ENTRIES PROVIDED =>
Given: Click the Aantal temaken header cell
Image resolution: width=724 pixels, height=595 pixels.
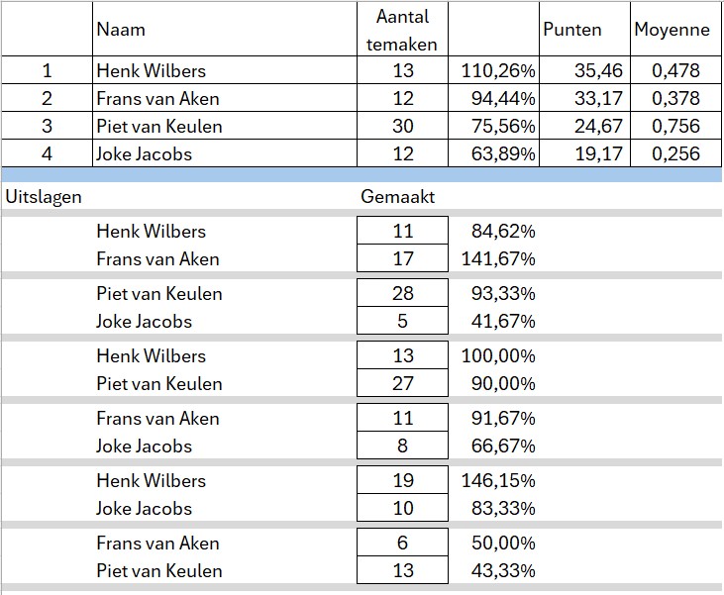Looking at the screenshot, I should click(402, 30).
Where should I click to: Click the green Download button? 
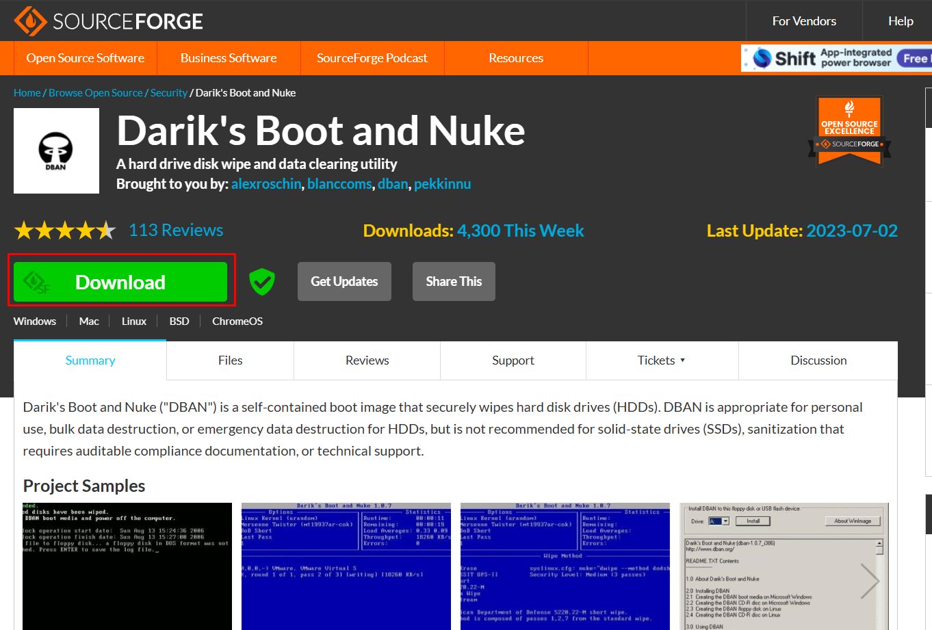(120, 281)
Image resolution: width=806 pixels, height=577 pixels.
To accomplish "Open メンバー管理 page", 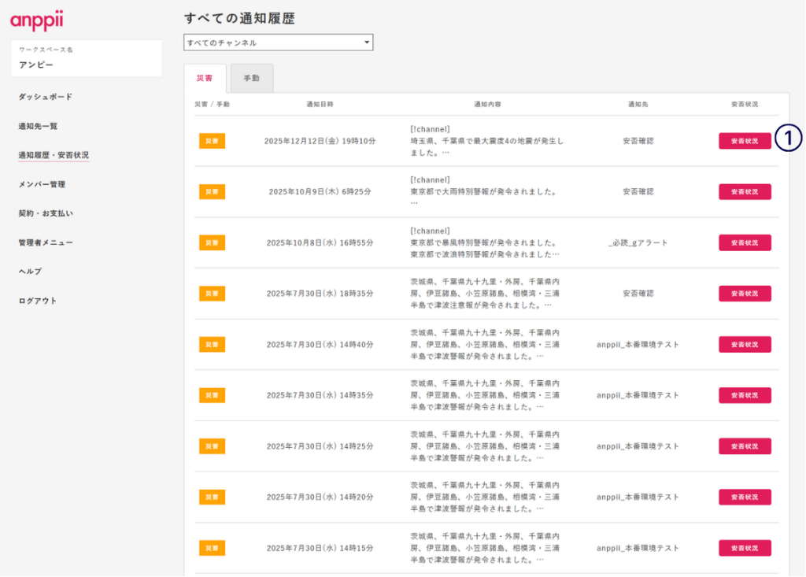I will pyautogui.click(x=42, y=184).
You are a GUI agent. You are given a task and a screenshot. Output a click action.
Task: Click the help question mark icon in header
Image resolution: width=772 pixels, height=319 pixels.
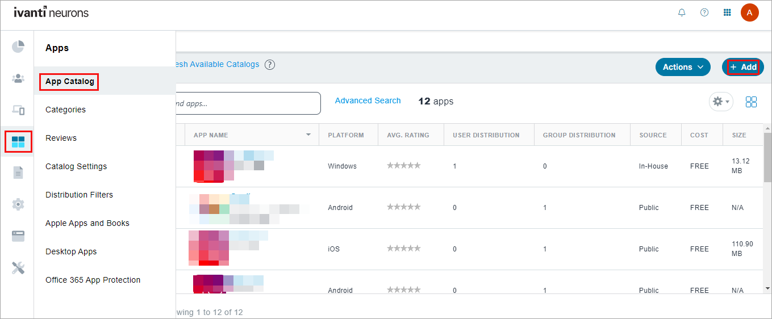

TASK STATEMENT =>
In the records above, find every line with the word "header" and copy it.

RESULT OF THE EXERCISE =>
Given: Click the Aantal temaken header cell
Task: Click the help question mark icon in header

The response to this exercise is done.